The butler left the moat-house at a brisk pace which became almost a run after he crossed the moat bridge. His way across the park lay along the carriage drive, bordered by an avenue of tall trees, between an ornamental lake and some thick game covers, and then through the outer fields to the village.

It was a soft and mellow September night, with a violet sky overhead sprinkled with silver. But a touch of autumn decay was in the air, which was heavy and still, and a white mist was rising in thick, sluggish clouds from the green, stagnant surface of the lake. The wood was veiled in blackness, in which the trunks of the trees were just visible, standing in straight, regular rows, like soldiers at attention.

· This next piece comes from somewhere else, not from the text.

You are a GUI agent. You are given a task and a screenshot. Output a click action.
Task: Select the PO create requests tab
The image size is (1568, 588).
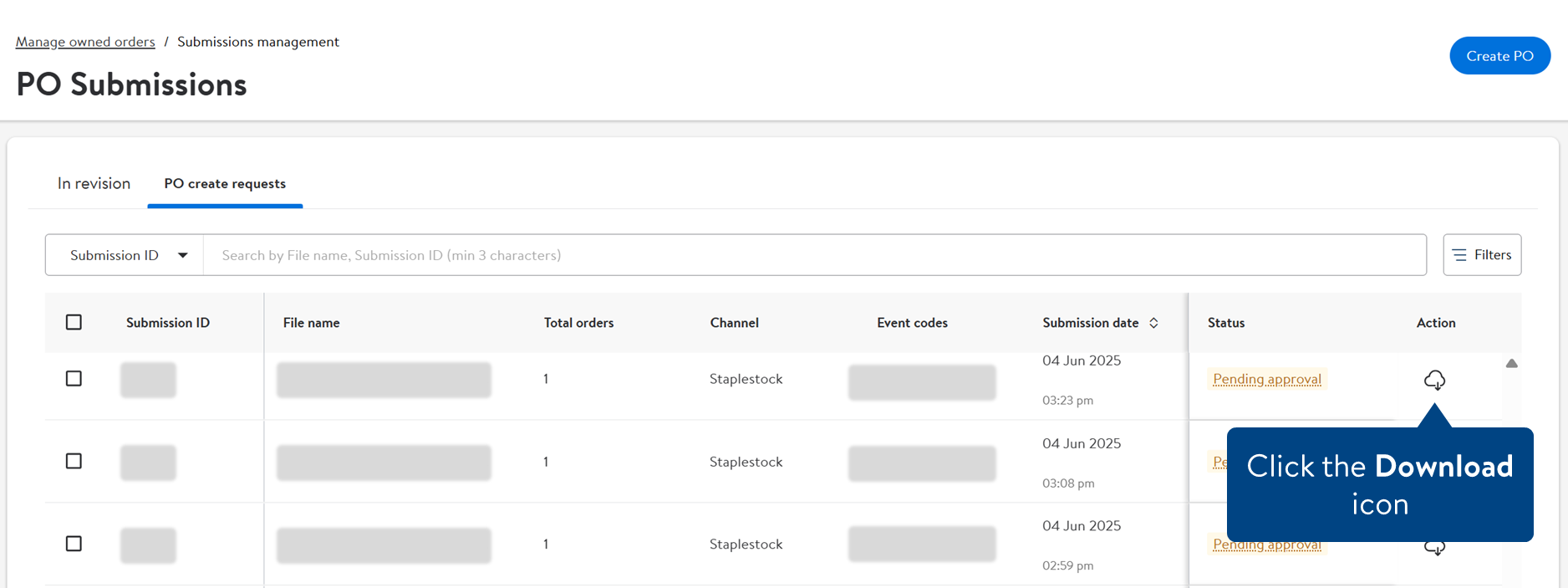(x=225, y=183)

Tufnell hurried along this lonely spot, casting timid glances around him. He was not a nervous man at ordinary times, but like many country people, he had a vein of superstition running through his phlegmatic temperament, and the events of the night had swept away his calmness. The croaking of the frogs and the whispering of the trees filled him with uneasiness, and he kept glancing backwards and forwards from the lake to the wood, as though he feared the murderer might suddenly appear from the misty surface of the one or the dim recesses of the other.

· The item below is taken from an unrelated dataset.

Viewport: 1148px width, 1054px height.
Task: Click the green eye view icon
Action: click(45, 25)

He had almost reached the confines of the wood when he was startled by a loud whirr, which he recognized as the flight of a covey of partridges from a cover close at hand. What had startled them? Glancing fearfully around him he saw, or thought he saw, the crouching figure of a man in one of the bypaths of the wood, partly hidden by the thick branches which stretched across the path a short distance from the drive.

Tufnell's first impulse was to take to his heels, but he was saved from this ignominious act by the timely recollection that he was an Englishman, whose glorious privilege it is to be born without fear. So he stood still, and in a voice which had something of a quaver in it, called out:

"Who is there?"

In the wood a bird gave a single call like the note of a flute, the wind murmured in the tall avenue of trees, a frog splashed in the still waters of the lake, but there was no sound of human life. Glancing cautiously into the wood, the butler could no longer see anything crouching in the path. The man—if it had been a man—had vanished.

"It may have been my fancy," muttered the butler, speaking aloud as though to reassure himself by hearing his own voice.

He walked quickly onward, and was relieved when he had left the wood behind him, and could see the faint lights of the village twinkling beyond the fields. Crossing a footbridge which spanned a narrow stream at the bottom of the meadows, Tufnell climbed over a stile, and walked along the road on the other side until he reached a cottage standing some distance back from the road at the summit of a gentle slope. Tufnell ascended the slope and knocked loudly at the cottage door.

After the lapse of a few moments the door was opened by a woman with a candle in her hand—a stout countrywoman of forty, with a curved nose, prominent teeth, and hair screwed up in a tight knob at the back of her head. Her small grey eyes, scanning the visitor at the door, showed both surprise and deference. The butler of the moat-house was not in the habit of mixing with the villagers, and by them he was accounted something of a personage. He not only shone with the reflected glory of the big house, but was respected on his own merit as a "snug" man, who had saved money, and had a little property of his own.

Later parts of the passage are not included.